The costs to connect a business using Aurora technology can be fairly modest, he explained. Filters are only hundreds of dollars. Add the cost of fiber, and then it costs about $2,000 for Media Converters at each end, “so about $2,500 or so. The real cost is the labor cost; then the issue is how far the customer is from the node.”
“We’re seeing a lot more interesting business solutions,” Dahlquist said. “We’re selling a lot more gigabit equipment – versus 100 megabit – than we used to, and it’s going to people on a higher tier, a higher level of service.”
Dahlquist said Aurora Networks is also conducting field trials of a PON module. “We moved the PON module out to the node so the reach is beyond the typical twenty kilometers” – which is the maximum distance from a headend that a PON network can otherwise be extended.
Once an operator has begun to provide fiber extensions, the vistas open. “You have your nodes out there anyway, why not do cellular backhaul?” Dahlquist said.
Ciena is another company focused on helping service providers offer business services, bringing to the party expertise in Ethernet and in optical technology. Similar to Aurora, it’s experiencing less activity in the cable market than it might have anticipated.
Ciena’s argument for becoming more aggressive in targeting business services is a variation of the low-hanging fruit pitch. Right now, revenue for everyone is growing in single digits, noted Ciena Vice President of Strategic Planning Tom Mock. The path to greater revenue is more services – differentiated services.
“Telcos may rollout five to ten services a year, at least they have traditionally,” Mock said. With configurable infrastructure, an MSO could rollout a hundred or more and just swamp its slower-moving competitors.
“The speed of evolution varies from provider to provider,” Mock said, “even within one provider’s markets.”

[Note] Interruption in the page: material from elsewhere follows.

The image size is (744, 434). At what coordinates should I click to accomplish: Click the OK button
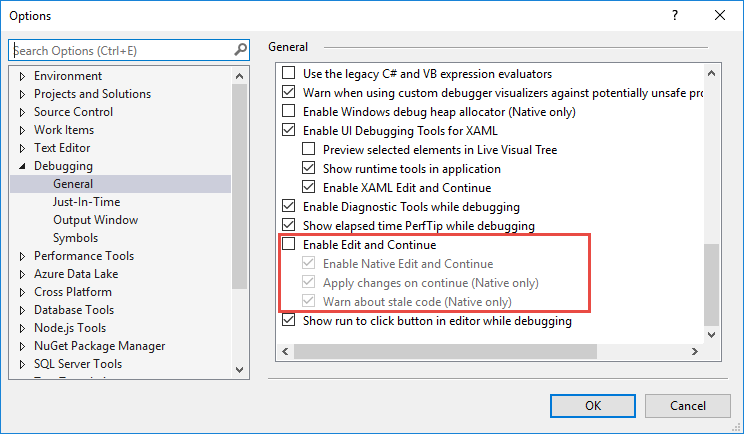(x=593, y=405)
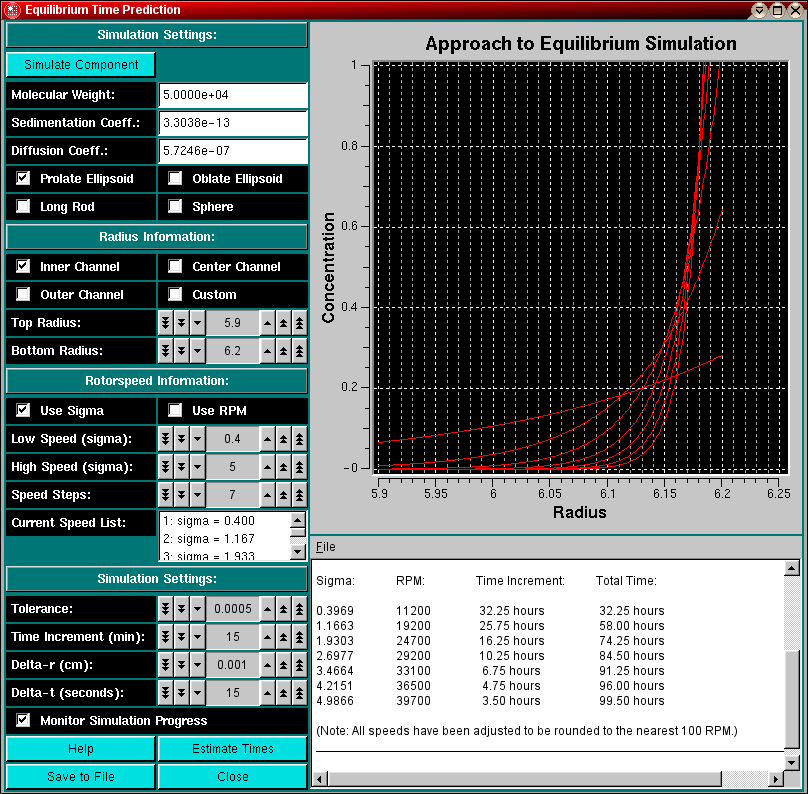Increase Speed Steps with single-up arrow

pos(267,495)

Mock used the phrase “programmable service delivery,” but the concept in its essence is similar to notions of intelligent, or adaptable, or configurable networks propounded by Juniper, Cisco, Alcatel-Lucent, Siemens and others.
NPG Cable was able to justify installing an RFoG PON in order to serve one of its customers,
Heartland Hospital in St. Joseph, Mo.
The cable industry as a whole is coming to grips with the notion, Mock said, as evidenced by some of the things that MSOs are asking about as they plan the ongoing convergence of their networks.
“If you’re going to offer four or five services, there can’t be a different network for each one,” Mock said. “So basically we’re seeing operators looking for multi-service support. They’re looking for programmable ports on our optical equipment. We’ve installed that in about thirty networks in the last two or three years.
“Most of what we’ve done in the cable space is to help operators deliver a business service or services. For example, we’ve been helping to build Ethernet services with varying levels of quality of service, all under software control.”
Cable can’t assume that its competitive advantage will persist, Mock warned. “They’re beginning to do similar things on the telco side of the business,” he said.
“What cable’s done a good job of so far, though, is that they’re not just going for programmability, they’re putting in ways to automate the process,” Mock observed.
For everyone exasperated with cable ops for not jumping on the opportunity, there’s a recognition that installing hardware might be the easy part. There is no small amount of back office infrastructure that needs to be in place to provide, bill for and manage all of these services.
“I can build the network, but I need to bill for it and get my people to understand it,” Mock said.